As many of you know from local and national news media, we just survived the horror of the “19 Mile” forest fire outside of Whitehall, MT. As of this writing (Sept. 4) Sage Mountain Center is about 95% in the clear. Fire fighters are still battling the last remaining portion of this 4,100 acre fire and we are still sleeping with one eye open. It sounds like the fire should be wrapped up in a couple of days. It was started by lighting which struck a tree and then traveled along a wire fence that was nailed to the tree. It scorched a number of other trees before igniting a Rocky Mountain Juniper.

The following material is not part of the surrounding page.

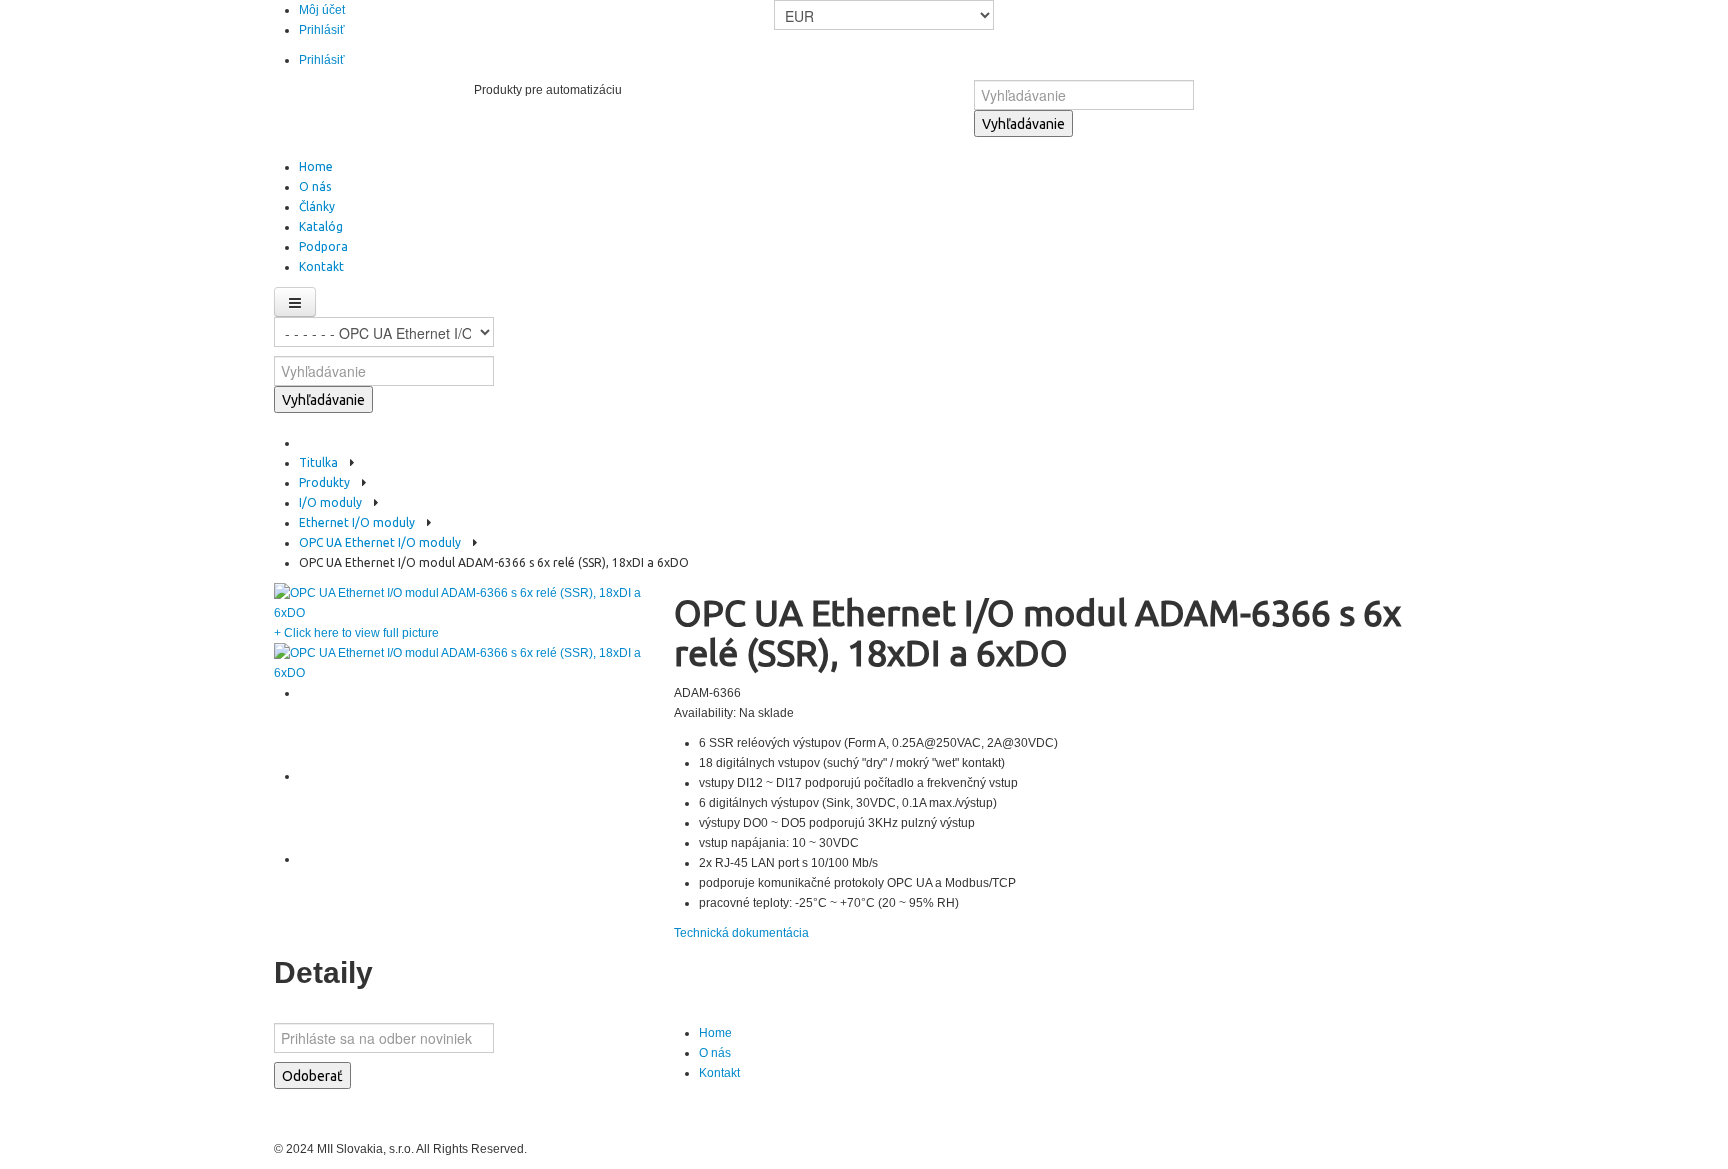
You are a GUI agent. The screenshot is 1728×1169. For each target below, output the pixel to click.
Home (715, 1033)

A week ago with high winds and very hot temps the fire traveled quickly north towards Sage Mountain Center (the wind rarely blows towards the north). After 3 miles the winds shifted towards their normal westerly flow…away from SMC. But not after a number of homes were destroyed in the initial pass. Because of the lay of our land and surrounding territory we were required to evacuate. As the fire traveled west it consumed 14 of our neighbor’s homes.
When the fire first started Linda called me to say that we were under mandatory evacuation and frantically asked what she should take. As I mentally shifted gears (I was 500 miles away in Idaho) I thought: computer, files and important documents, some clothes…..and as I was asking questions about the situation the phone line went dead. I could tell this was serious and immediately threw everything in the car and drove back to Butte, arriving at 2 am. Our cell service is spotty at SMC so communication was basically dead. Update: one hour ago we got our phone land line back on because a phone box had melted a week ago.

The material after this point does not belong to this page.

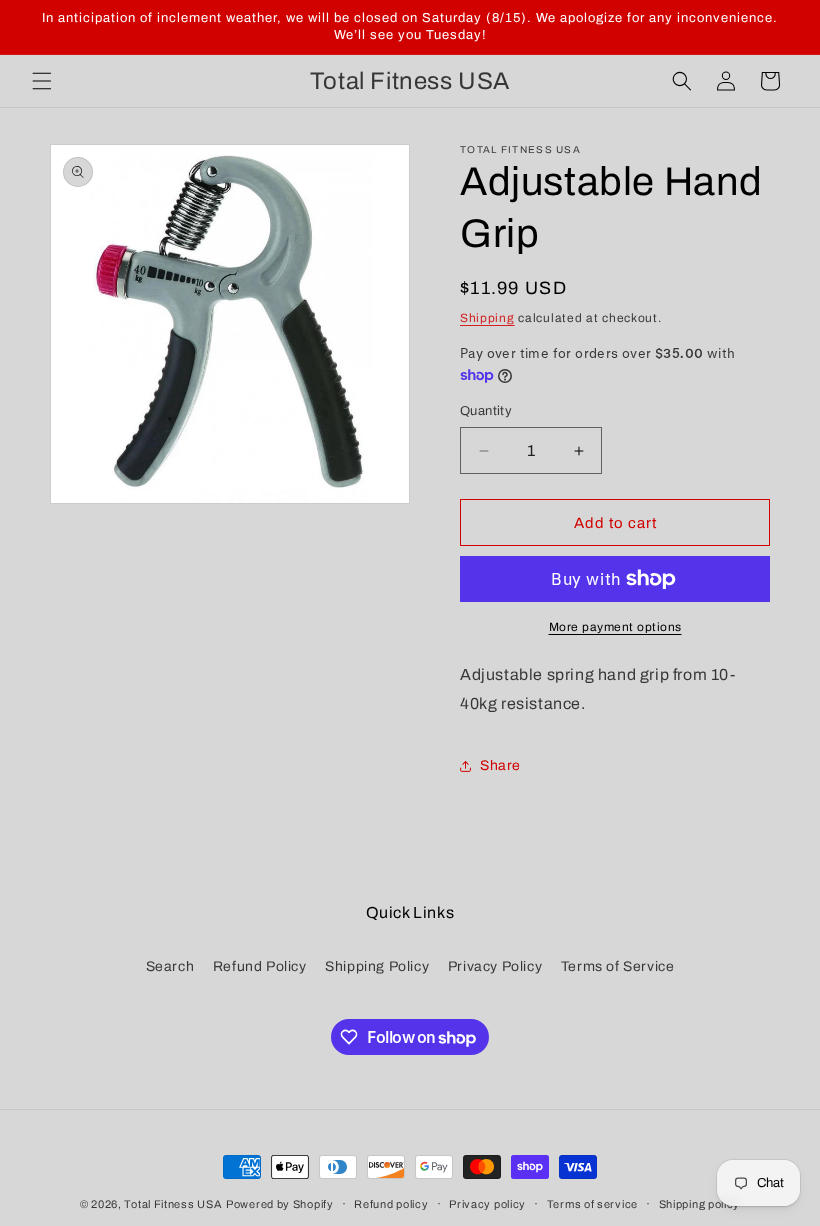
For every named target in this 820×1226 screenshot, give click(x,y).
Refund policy (391, 1204)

A number of homeowners in the area refused to leave their homes. The law allows them to stay but once they go out through the evacuation check points the sheriffs will not let them back in. Warren and a couple of other neighbors insisted on staying to watch over their places. If the fire was barreling down on the house Warren had his Jeep packed and ready to go. A few other neighbors did the same thing and rode it out as the flames wiped away everything except the house they were protecting with hoses! Stupid or smart, we make no judgment.
On day 3 we got a report that there were multiple sites still on fire on our boarder and knowing that man-power to fight the fire was still developing, a couple neighbors and I decided to sneak past the evacuation check points, borrow a neighbor’s four-wheeler ATV and ride back in to our homes. We quickly changed our clothes, grabbed shovels and supplies and raced off to tackle that portion of the fire. An hour into it a water helicopter arrived and we were directing the water drops at that site. It was all so surreal and “navy seal” since we weren’t supposed to be there but we were making a huge difference fighting for our homes. The patrols in the area ignored us since they knew it was more important to fight the fire than to take the time to confirm our presence there.

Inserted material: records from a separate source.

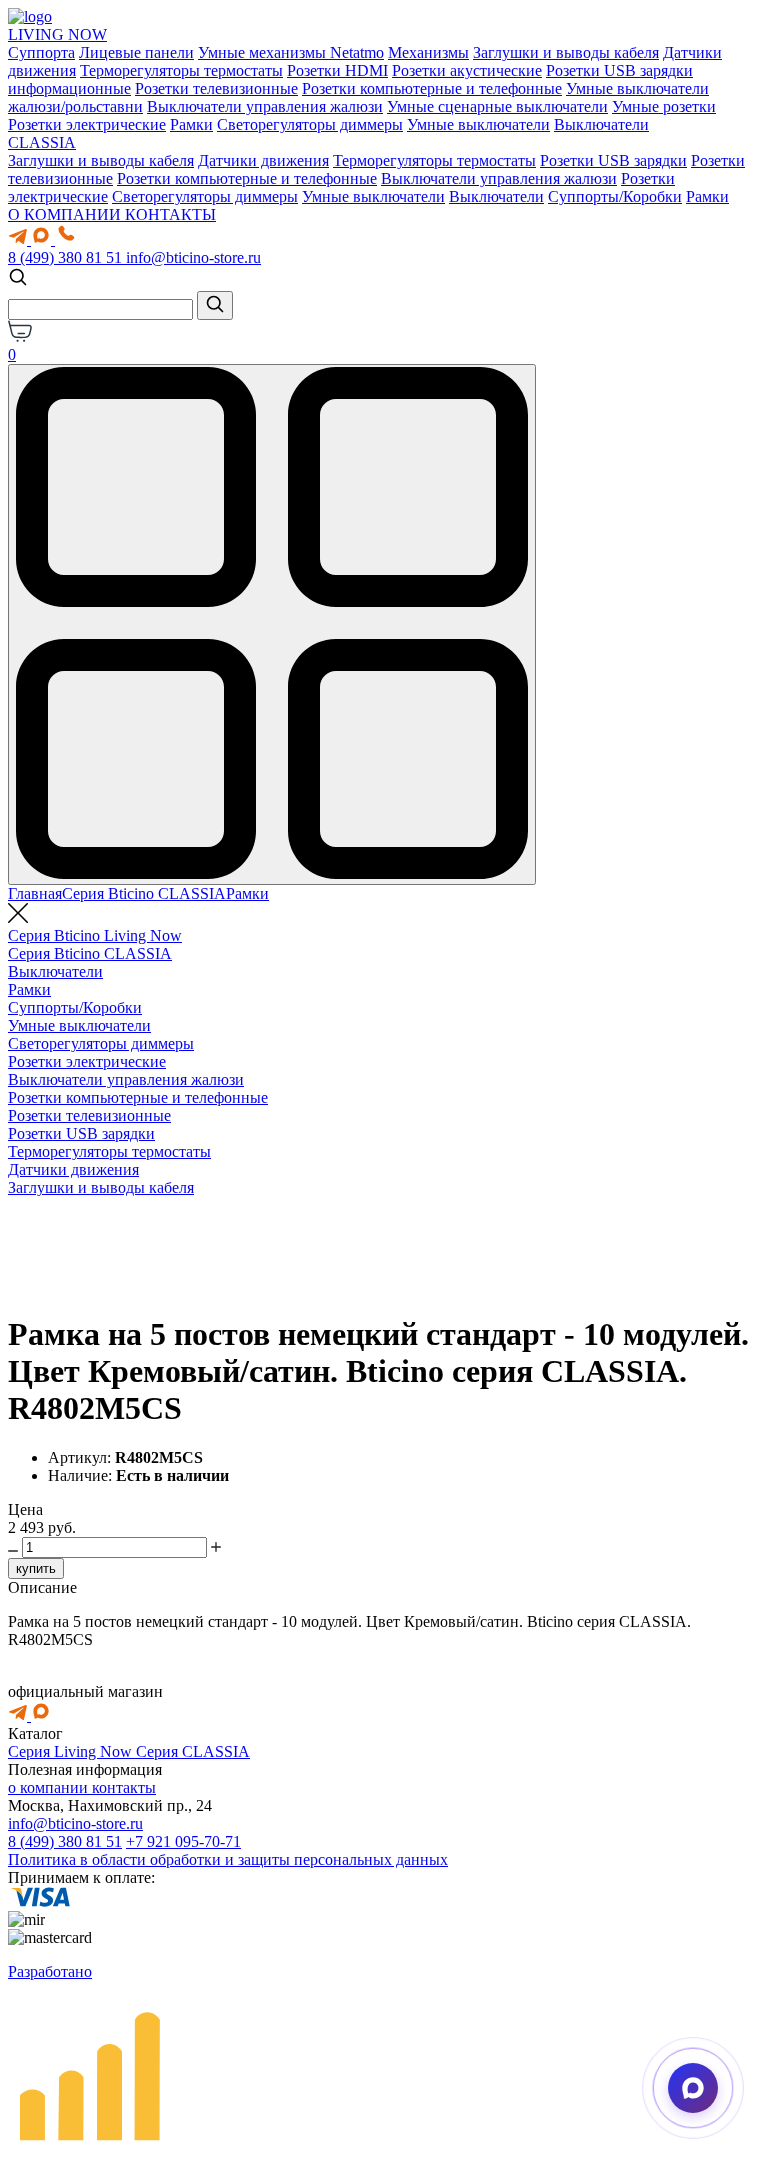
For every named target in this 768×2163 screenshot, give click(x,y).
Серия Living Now (72, 1751)
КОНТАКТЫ (170, 214)
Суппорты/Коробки (615, 196)
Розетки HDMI (337, 70)
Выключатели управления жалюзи (265, 106)
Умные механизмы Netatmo (291, 52)
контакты (124, 1787)
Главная (35, 893)
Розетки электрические (87, 124)
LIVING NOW (57, 34)
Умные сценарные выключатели (497, 106)
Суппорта (41, 52)
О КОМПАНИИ (66, 214)
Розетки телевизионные (216, 88)
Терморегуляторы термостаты (181, 70)
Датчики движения (263, 160)
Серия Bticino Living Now (95, 935)
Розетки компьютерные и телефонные (432, 88)
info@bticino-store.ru (193, 257)
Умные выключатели (478, 124)
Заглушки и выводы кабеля (566, 52)
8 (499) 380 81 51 (67, 257)
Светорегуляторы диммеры (310, 124)
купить (36, 1568)
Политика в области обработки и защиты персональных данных (228, 1859)
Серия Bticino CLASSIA (144, 893)
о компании (50, 1787)
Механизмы (428, 52)
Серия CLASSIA (193, 1751)
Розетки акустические (467, 70)
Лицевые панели (136, 52)
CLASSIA (42, 142)
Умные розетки (664, 106)
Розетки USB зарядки (613, 160)
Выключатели (601, 124)
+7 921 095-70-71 (183, 1841)
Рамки (191, 124)
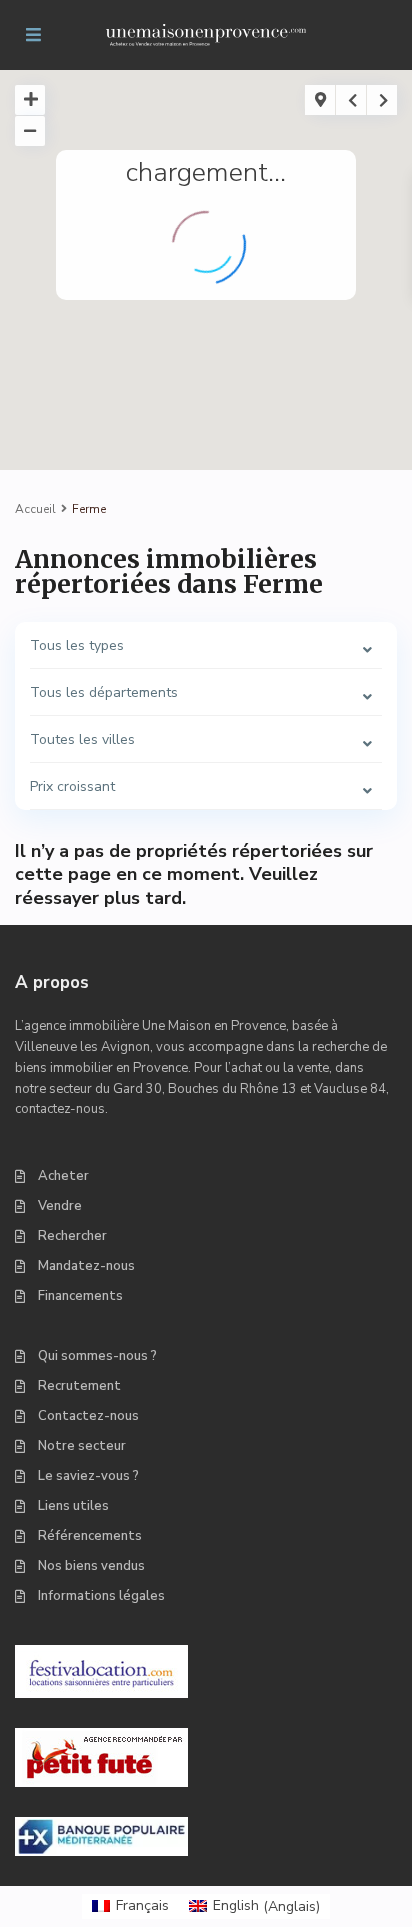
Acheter (63, 1176)
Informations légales (101, 1596)
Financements (80, 1296)
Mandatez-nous (86, 1266)
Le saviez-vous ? (88, 1476)
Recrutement (79, 1386)
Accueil (35, 509)
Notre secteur (82, 1446)
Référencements (90, 1536)
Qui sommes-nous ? (97, 1356)
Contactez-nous (88, 1416)
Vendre (60, 1206)
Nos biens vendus (91, 1566)
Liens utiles (73, 1506)
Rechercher (72, 1236)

We’ve heard many survival stories during the last days and our hearts go out to those who’ve lost all their material possessions. The pictures below share a little of what has happened over the last week. With the planet warming and the climate changing we are so aware that unfortunately this same scenario is being repeated all over the world. Our hope is that we will all be able to learn from and adapt to our changing environment, so that future generations of all species will survive. We also want to thank those of you who’ve had us in your minds and hearts during this week from hell.